More Complex Conditions

Introduce Boolean operators and start to expose students to validation techniques with tasks such as:

  • Adapt the condition so that it only outputs ‘valid number’ when the number input is between 1 and 10.
  • Adapt the condition so that it outputs ‘invalid choice when the user does not input ‘Y’ or ‘N’.
  • Adapt the condition so that it outputs ‘number out of range’ when the number input is not between 1 and 100.

There are lots and lots more ways to set modify tasks, please comment and share your methods.

How I Teach Programming 2 – Investigate

This post covers the ‘I’ in PRIMM – the investigate stage. At this stage students are still working entirely with code supplied by me, as showin in the graphic below.


Sue Sentance’s excellent site describes the investigate stage as:

The third stage is Investigate, which should be varied – there are many, many lovely exercises that you can do to get into the nitty gritty of the code – annotate it, use Parson’s puzzles to get it in the right order, put errors into it and do some debugging, trace through it (use the PLAN C TRACS activities for this), label the variables, etc.

This is a key stage for me as it is a core part of checking for understanding – a core concept of Rosenshine’s Principles of Instruction and Lemov’s Teach Like A Champion approaches.

It gives me another chance to ensure that the predict & run stages have worked as intended – or not and I need to re-teach or mini teach bits again. It should not be rushed, some students spend significant amounts of time at this stage. The trick is to plan graduated questions that provide challenge, promote deep thinking and help uncover misconceptions. Easy eh?

The most useful model I’ve seen for planning investigate questions is the box model (explained in more detail in this excellent Hello World article). It identifies twelve zones of understanding.

Here are the sort of questions I ask at this stage. I’ve grouped them by zone, but there’s always overlap and I don’t agonise over including questions from each zone in each activity:

Text Surface – Atoms

What line does selection start on?

How many output commands are there in the code?

How many variables are there in the code?
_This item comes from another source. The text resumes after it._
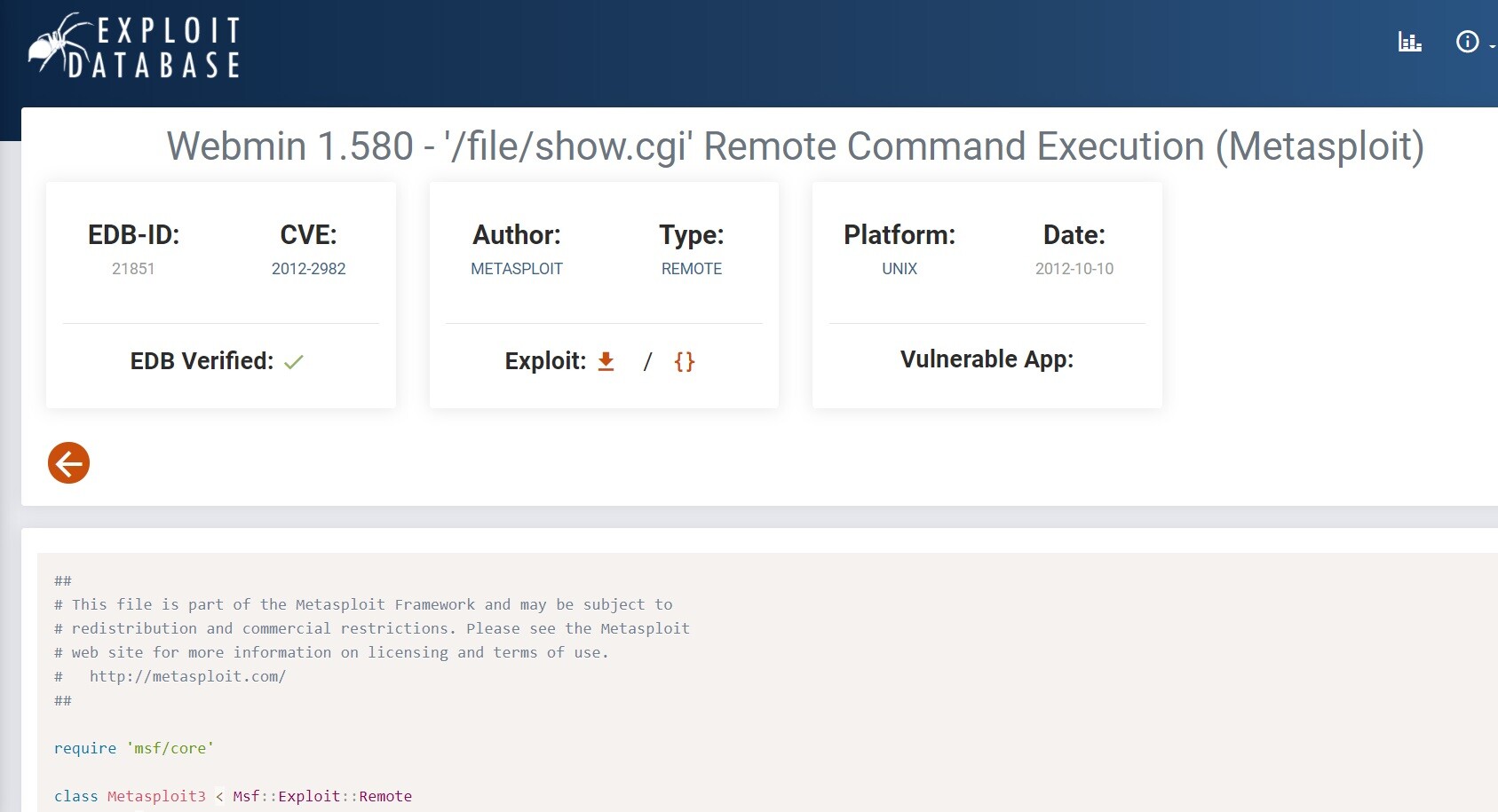Screen dimensions: 1498x812
Task: Click the require 'msf/core' code line
Action: point(133,748)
What are their identifiers?

Which of the following is not used in the code: assignment/output/iteration/integer division?

What line is concatenation used on?

What is the condition used in the selection?

What operator is used in the condition?

What is the start/end/step value for the for loop?

How many items are there in the array arr?

What is the third item in the array arr?

What item in array arr has the index n?

How many parameters doe subroutine x take?

Text Surface – Blocks

Which lines of code belong to the elif branch?

How many instructions belong to the loop?

Circle all of the code that is part of the subroutine.

Which lines have subroutine calls on them?

Text Surface – Relationships

What lines does variable x have scope between?

Is variable y global or local?

Text Surface – Macro Structure

Describe the purpose of this program.

Describe the purpose of subroutine z.

Program Execution – Atoms

What will be returned by x > 10 when x is n?

How many times will the for loop/definite iteration run (using the key term adds an extra layer of complexity as students have to identify that the for statement is an example of definite iteration).

Program Execution – Blocks

How would swapping lines x and y affect the way the program runs (sometimes it doesn’t – throw a few of those in too).

Which selection branch would run for the input x?

What would the input have to be for the elif branch to execute?

Program Execution – Relationships

Why is the i variable used in the for loop line and inside the loop?

What is the relationship between variable x in the subroutine call and variable y in the subroutine definition (parameter passing?

Program Execution – Macro

A nice time to introduce some variations here – how many different ways can you achieve the same result (eg output your name 10 times) – not strictly investigate but dovetails in well.

Function – Atoms

Explain why I have chosen to use selection/iteration etc on line n.

Why has the programmer reassigned the updated value back into to the score variable on line n?

Function – Blocks

Which order are the subroutines called in the main program?

Why does the subroutine x have to be defined before it is called?

Function – Relationships

What line of code runs first in the program? (Useful when defining subroutines at the top of your code.)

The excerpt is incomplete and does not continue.